Creditors have been using FTX’s claims portal since March 1, and the deadline to submit a claim was initially set for May 15. The deadline will likely be extended to at least June 2024. Claims in the Bahamian proceedings and the Chapter 11 claims will be assessed based on their value on Nov. 11, 2022, the original date of the bankruptcy claim.
A federal judge on March 28 sentenced on former FTX CEO Sam Bankman-Fried to 25 years in prison. Federal records show that as of Thursday, he is still located in the federal Metropolitan Detention Center in Brooklyn (see: Cryptohack Roundup: Sam Bankman-Fried Gets 25-Year Sentence).
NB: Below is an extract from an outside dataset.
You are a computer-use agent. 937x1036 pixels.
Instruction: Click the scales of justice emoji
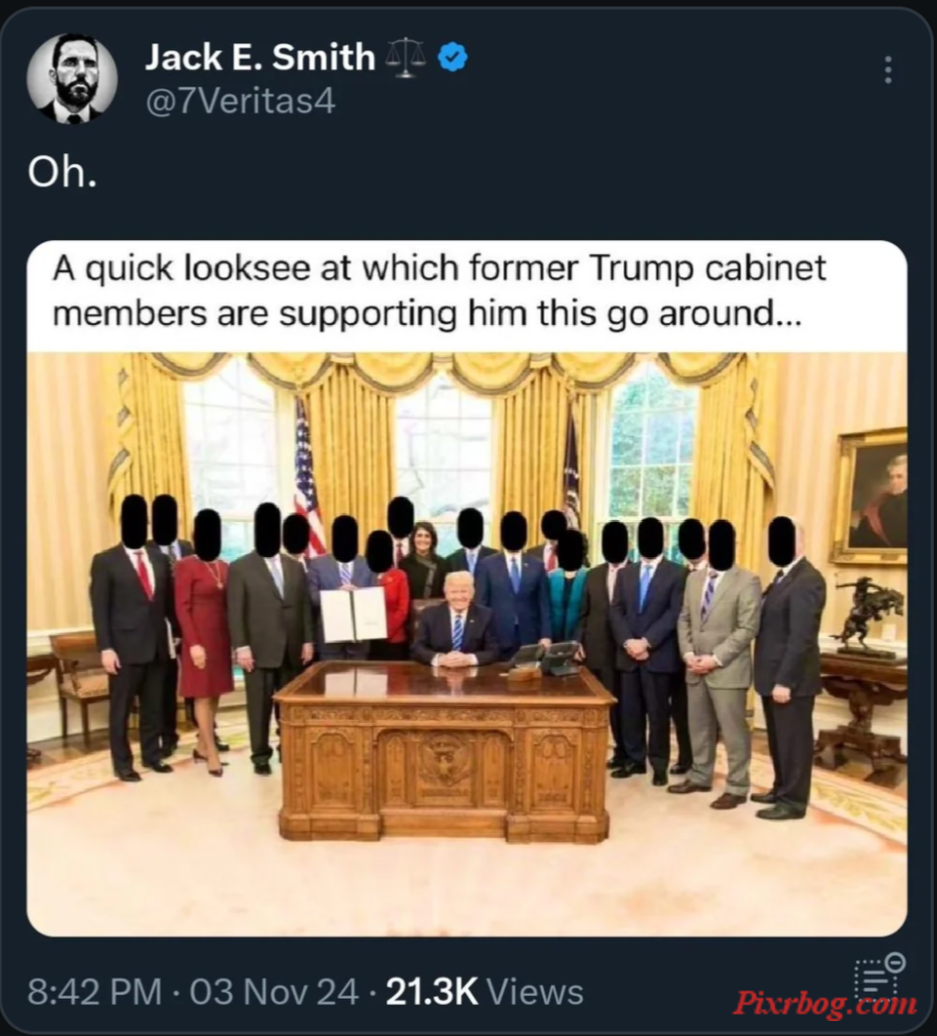pyautogui.click(x=405, y=57)
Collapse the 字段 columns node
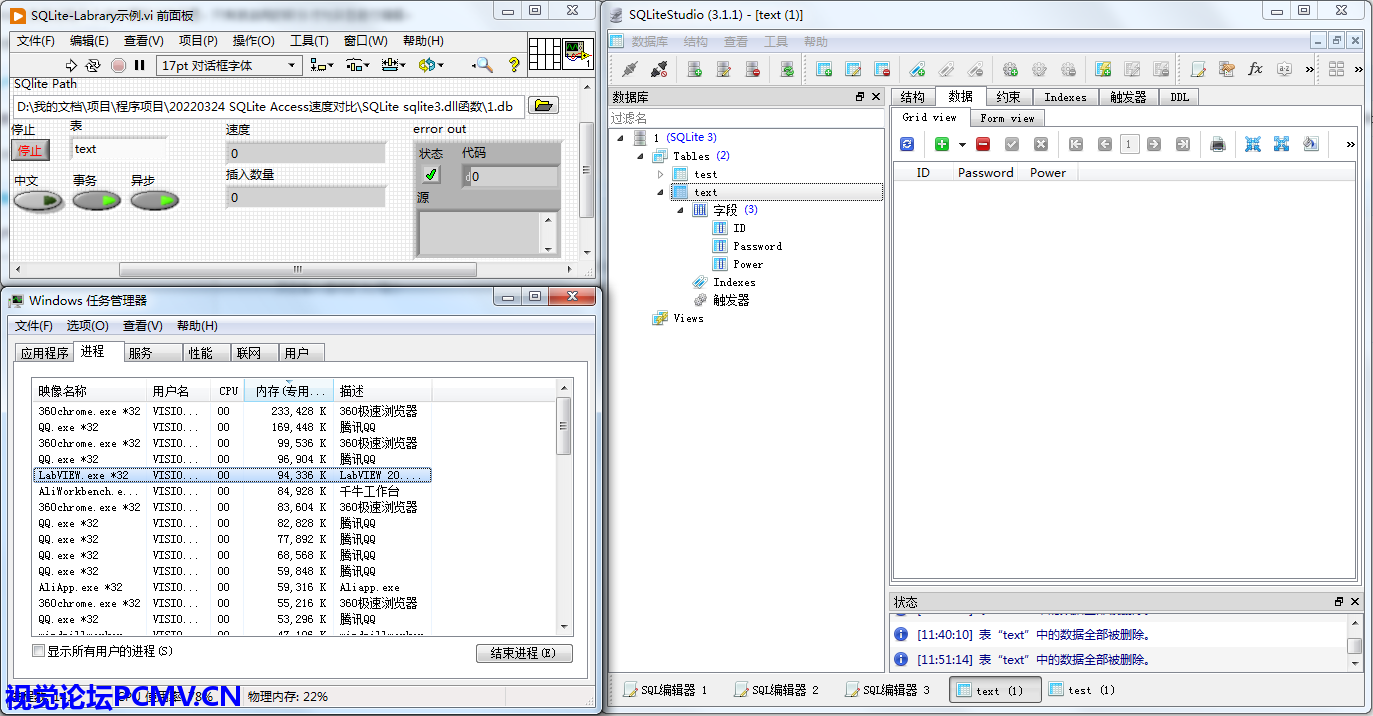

Singapore Digital Payment Token Services
Singapore is tightening regulations for firms involved in digital payment token services such as cryptocurrency, and the Monetary Authority of Singapore announced amendments to the Payment Services Act and related legislation. Under the new rules, whose staggered implementation begins today, custodial services for DPTs, facilitation of DPT transmission, and cross-border money transfers will be regulated, even if funds are not handled in Singapore. The MAS will enforce requirements regarding anti-money laundering, counterterrorism financing, user protection and financial stability on DPT service providers. To facilitate the transition, the MAS will offer “transitional arrangements,” which require affected entities to notify the regulator within 30 days and submit a license application within six months from April 4.
Digital Securities Sandbox
The Bank of England and the United Kingdom’s Financial Conduct Authority are set to launch the Digital Securities Sandbox in autumn this year to support the integration of innovative technologies in digital assets. The initiative seeks to enable eligible U.K. firms to leverage blockchain and distributed ledger networks for trading and settling digital securities such as shares and bonds. While the DSS focuses on facilitating regulatory adaptation for digital securities, it excludes derivative contracts and “unbacked crypto assets” such as bitcoin and ether. FCA Executive Director Sheldon Mills said the sandbox’s role is to reshape regulation by allowing firms to test changes in real-world scenarios before permanently implementing them.